Case green: questione di prospettiva

L’approvazione definitiva della Direttiva Europea, benché segni uno spartiacque importante nel mondo tecnico della progettazione e del costruire, continua a non essere compresa dalla cultura e dall’opinione pubblica di base. Anche da parte di media seri e colleghi autorevoli e in genere molto equidistanti e informati, abbiamo assistito a una levata di scudi a difesa (anche involontaria) della posizione del Governo che (unico Paese insieme all’Ungheria) ha votato contro il via libera all’EPBD 4 durante la riunione dell’Ecofin lo scorso 12 aprile. Il motivo: chi mette i soldi? In Italia, ci sono ben altre urgenze (a partire da quella della sanità). Il dibattito, così posto, è sterile e reca danno alla collettività. Non si tratta di assecondare sperperi di denaro sull’onda lunga delle speculazioni del Superbonus (e di altri bonus, come quello “facciate”, caduti nel dimenticatoio del 110 per cento). Nè di voler assecondare le richieste della casta dei costruttori, su cui al contrario grava la responsabilità di imparare come sia possibile fare edilizia in modo diverso, riducendo gli impatti e con processi di industrializzazione. Di fatto, sarebbero loro i primi a doversi rimboccare le maniche.

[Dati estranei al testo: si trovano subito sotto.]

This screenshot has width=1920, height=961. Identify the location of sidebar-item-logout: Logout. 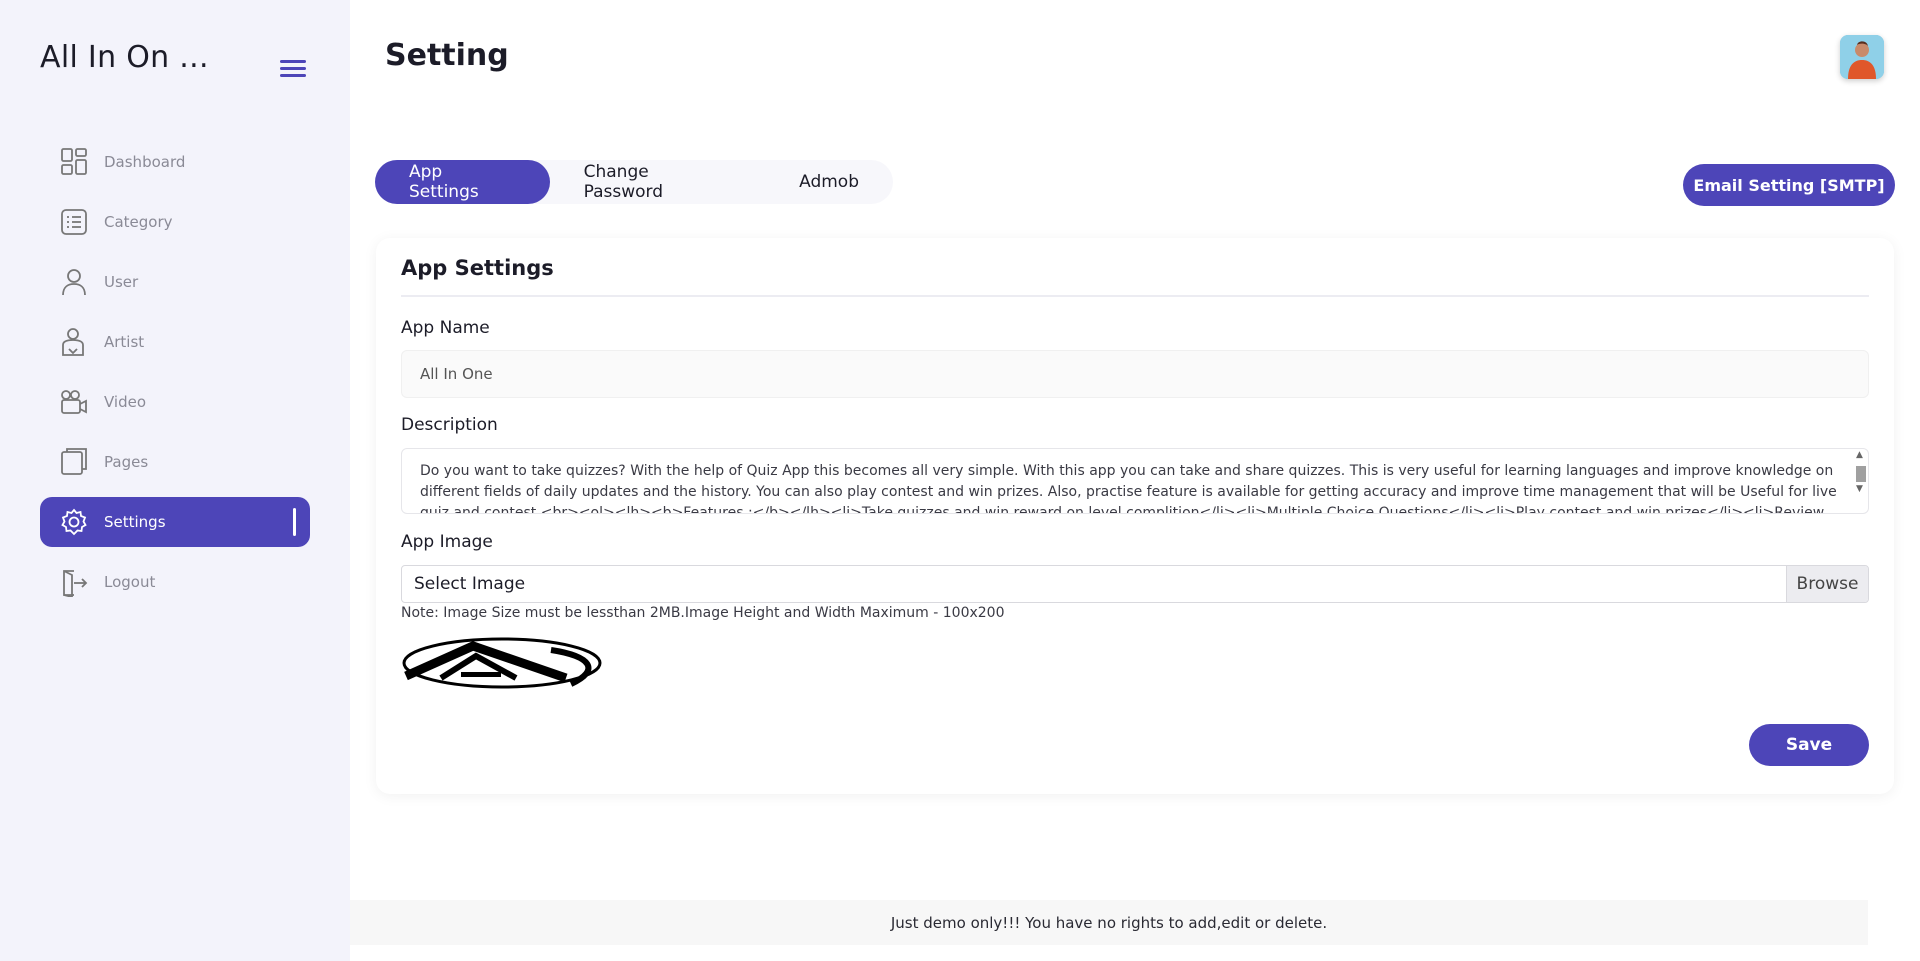
(175, 582).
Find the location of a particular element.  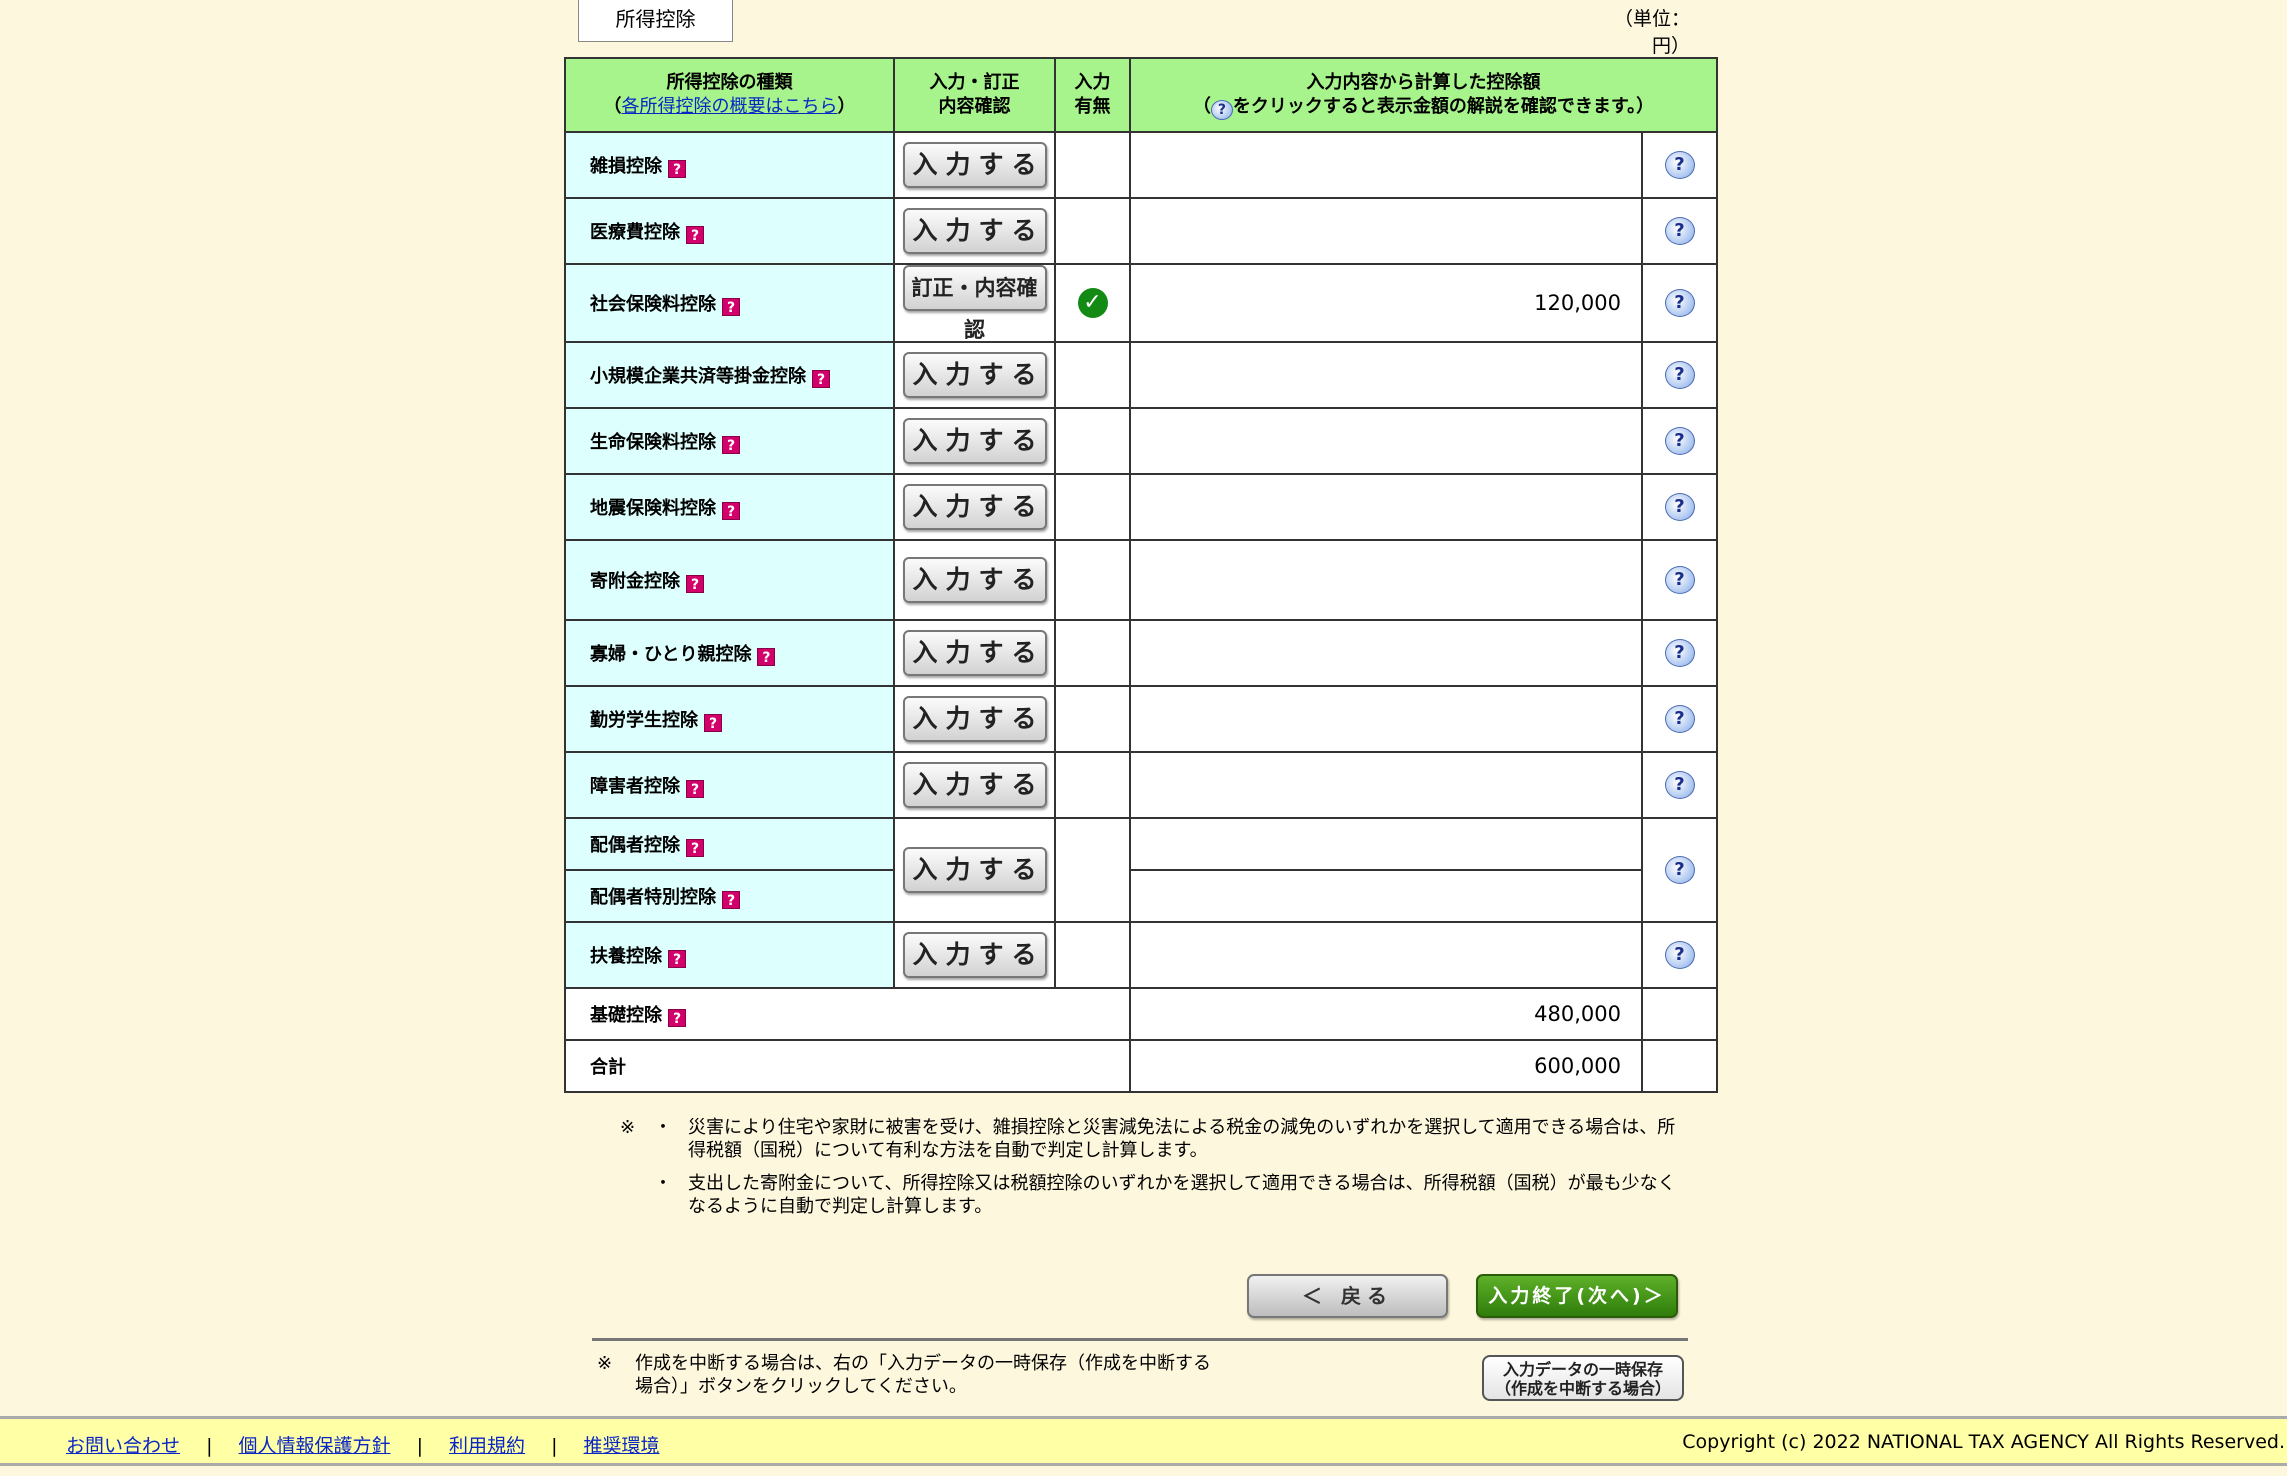

header-input-correct-line2: 内容確認 is located at coordinates (974, 106).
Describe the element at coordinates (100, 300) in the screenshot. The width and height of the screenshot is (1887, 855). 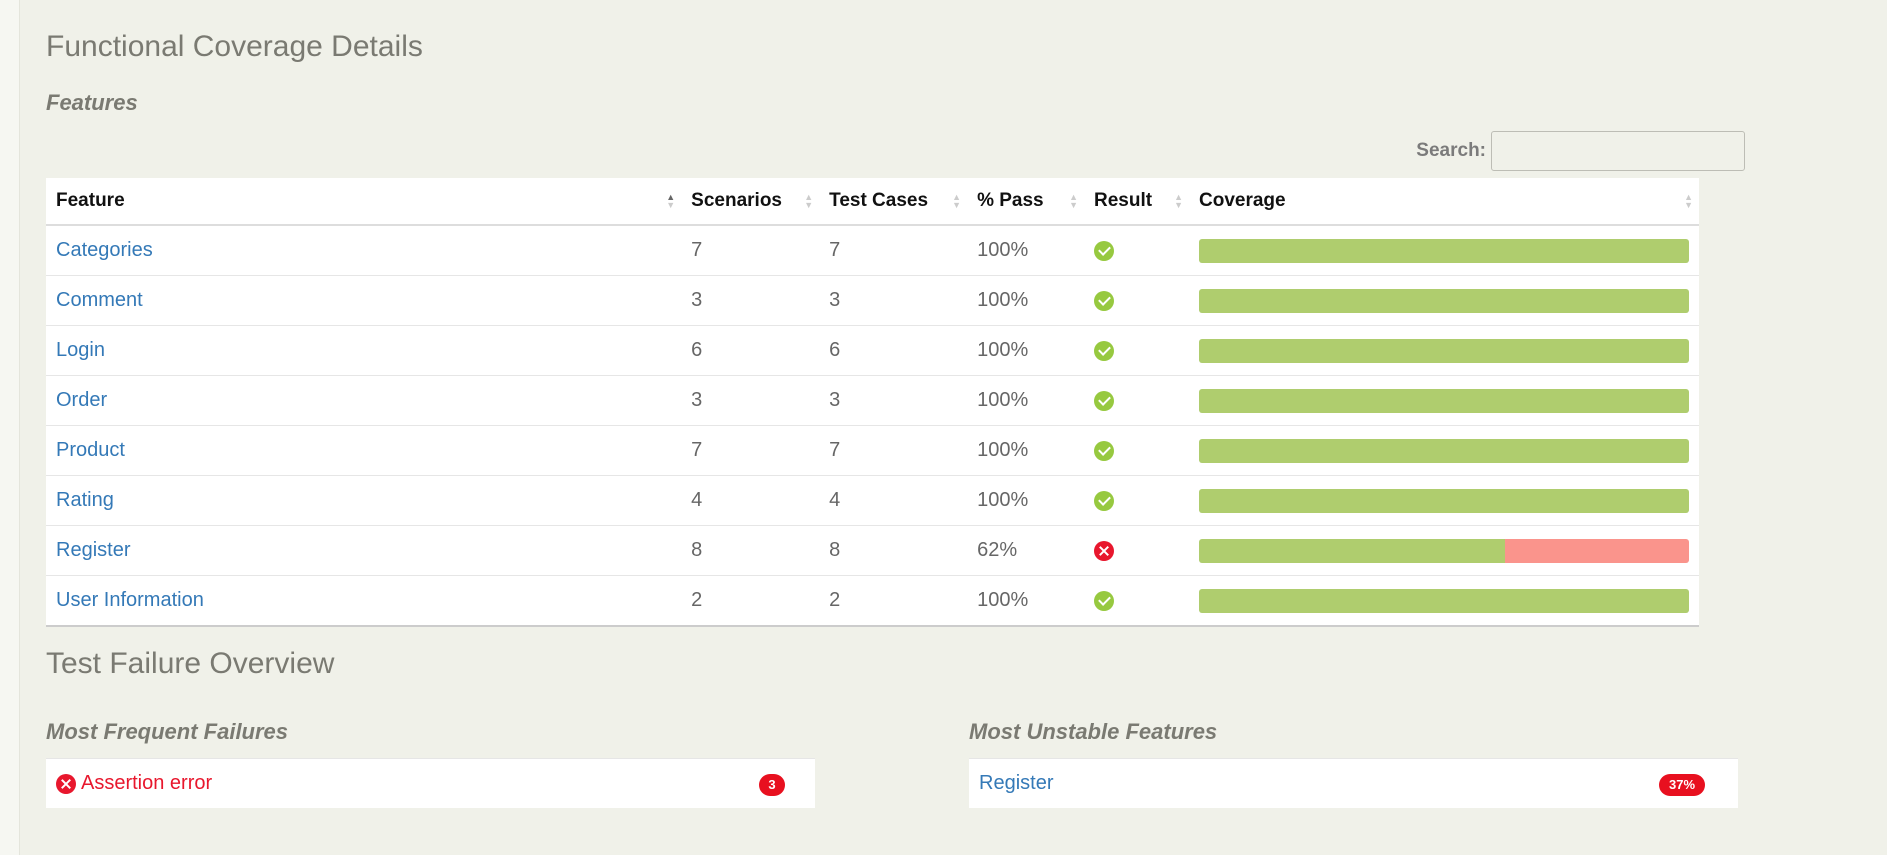
I see `feature-link: Comment` at that location.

Credere nella possibilità di creare luoghi urbani e case più efficienti, ma anche più sicure (per esempio, in funzione antisismica), salubri e rigenerative significa mettere tutti i cittadini nella condizione di non subire passivamente i colpi inferti da calamità naturali. Significa ridurre gli impatti sull’ambiente e sul nostro “stare bene”. Significa dare un taglio netto alle spese per la sanità. Si, proprio per quella sanità che costa tanto sui conti pubblici. Perché un edificio sano (correttamente areato, illuminato e senza condizioni di inquinamento acustico) è il presupposto per fare prevenzione e ridurre lo sviluppo di tante malattie. Allora ecco che la prospettiva cambia. Tolto il fatto che, se si leggono bene i testi, si scopre che le esclusioni per tutelare il patrimonio storico della nostra Italia sono già garantite dalla direttiva stessa, resta il fatto che è sbagliato abbandonare il campo senza averci provato. E se il tempo sarà tiranno e non raggiungeremo tutti gli obiettivi imposti al nostro patrimonio esistente, avremo speso comunque bene i nostri sforzi per creare un nuovo consenso intorno a una delle sfide più importanti che la necessità di autotutela della nostra specie ci sta ponendo davanti.